◆ Task brief: What follows is a listing. Return every line of it exactly.

Material for this task section start

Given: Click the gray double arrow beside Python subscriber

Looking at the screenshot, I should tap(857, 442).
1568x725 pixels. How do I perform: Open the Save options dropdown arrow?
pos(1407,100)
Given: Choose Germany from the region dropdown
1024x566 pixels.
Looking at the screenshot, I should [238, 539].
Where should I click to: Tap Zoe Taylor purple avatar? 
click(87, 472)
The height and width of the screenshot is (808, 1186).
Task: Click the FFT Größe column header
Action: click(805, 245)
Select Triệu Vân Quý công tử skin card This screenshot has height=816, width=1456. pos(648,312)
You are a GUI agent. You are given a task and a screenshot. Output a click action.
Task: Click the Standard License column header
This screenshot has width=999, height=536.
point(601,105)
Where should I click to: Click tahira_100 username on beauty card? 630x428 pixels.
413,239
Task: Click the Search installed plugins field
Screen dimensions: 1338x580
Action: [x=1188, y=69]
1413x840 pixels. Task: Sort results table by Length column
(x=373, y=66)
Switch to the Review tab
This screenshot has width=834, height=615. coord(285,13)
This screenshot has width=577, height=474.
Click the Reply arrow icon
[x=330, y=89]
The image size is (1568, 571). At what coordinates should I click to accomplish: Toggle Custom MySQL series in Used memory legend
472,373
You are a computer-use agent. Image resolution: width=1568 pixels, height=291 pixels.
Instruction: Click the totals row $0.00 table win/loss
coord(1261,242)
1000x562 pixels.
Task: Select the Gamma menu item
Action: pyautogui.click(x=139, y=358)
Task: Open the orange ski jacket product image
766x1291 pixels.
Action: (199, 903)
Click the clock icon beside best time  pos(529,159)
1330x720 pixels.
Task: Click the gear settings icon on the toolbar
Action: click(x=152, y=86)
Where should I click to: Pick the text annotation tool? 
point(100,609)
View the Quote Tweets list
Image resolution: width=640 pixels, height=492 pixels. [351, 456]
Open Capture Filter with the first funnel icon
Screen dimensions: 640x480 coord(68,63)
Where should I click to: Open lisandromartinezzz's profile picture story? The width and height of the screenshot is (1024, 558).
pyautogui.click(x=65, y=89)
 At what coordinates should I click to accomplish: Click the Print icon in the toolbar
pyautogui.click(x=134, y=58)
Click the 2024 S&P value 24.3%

Material for this task section end

◆ Response for this exercise:
Given: Click the gray double arrow beside Python subscriber

Looking at the screenshot, I should tap(857, 442).
1568x725 pixels. How do I perform: Open the Save options dropdown arrow?
pos(1407,100)
Given: Choose Germany from the region dropdown
1024x566 pixels.
Looking at the screenshot, I should [238, 539].
Where should I click to: Tap Zoe Taylor purple avatar? 
click(87, 472)
The height and width of the screenshot is (808, 1186).
Task: Click the FFT Größe column header
Action: click(805, 245)
Select Triệu Vân Quý công tử skin card This screenshot has height=816, width=1456. pos(648,312)
You are a GUI agent. You are given a task and a screenshot. Output a click action.
Task: Click the Standard License column header
This screenshot has width=999, height=536.
point(601,105)
Where should I click to: Click tahira_100 username on beauty card? 630x428 pixels.
413,239
Task: Click the Search installed plugins field
Screen dimensions: 1338x580
Action: [x=1188, y=69]
1413x840 pixels. Task: Sort results table by Length column
(x=373, y=66)
Switch to the Review tab
This screenshot has width=834, height=615. coord(285,13)
This screenshot has width=577, height=474.
Click the Reply arrow icon
[x=330, y=89]
The image size is (1568, 571). At what coordinates should I click to accomplish: Toggle Custom MySQL series in Used memory legend
472,373
You are a computer-use agent. Image resolution: width=1568 pixels, height=291 pixels.
Instruction: Click the totals row $0.00 table win/loss
coord(1261,242)
1000x562 pixels.
Task: Select the Gamma menu item
Action: pyautogui.click(x=139, y=358)
Task: Open the orange ski jacket product image
766x1291 pixels.
Action: (199, 903)
Click the clock icon beside best time  pos(529,159)
1330x720 pixels.
Task: Click the gear settings icon on the toolbar
Action: click(x=152, y=86)
Where should I click to: Pick the text annotation tool? 
point(100,609)
View the Quote Tweets list
Image resolution: width=640 pixels, height=492 pixels. [351, 456]
Open Capture Filter with the first funnel icon
Screen dimensions: 640x480 coord(68,63)
Where should I click to: Open lisandromartinezzz's profile picture story? The width and height of the screenshot is (1024, 558).
pyautogui.click(x=65, y=89)
 At what coordinates should I click to accomplish: Click the Print icon in the toolbar
pyautogui.click(x=134, y=58)
Click the 2024 S&P value 24.3%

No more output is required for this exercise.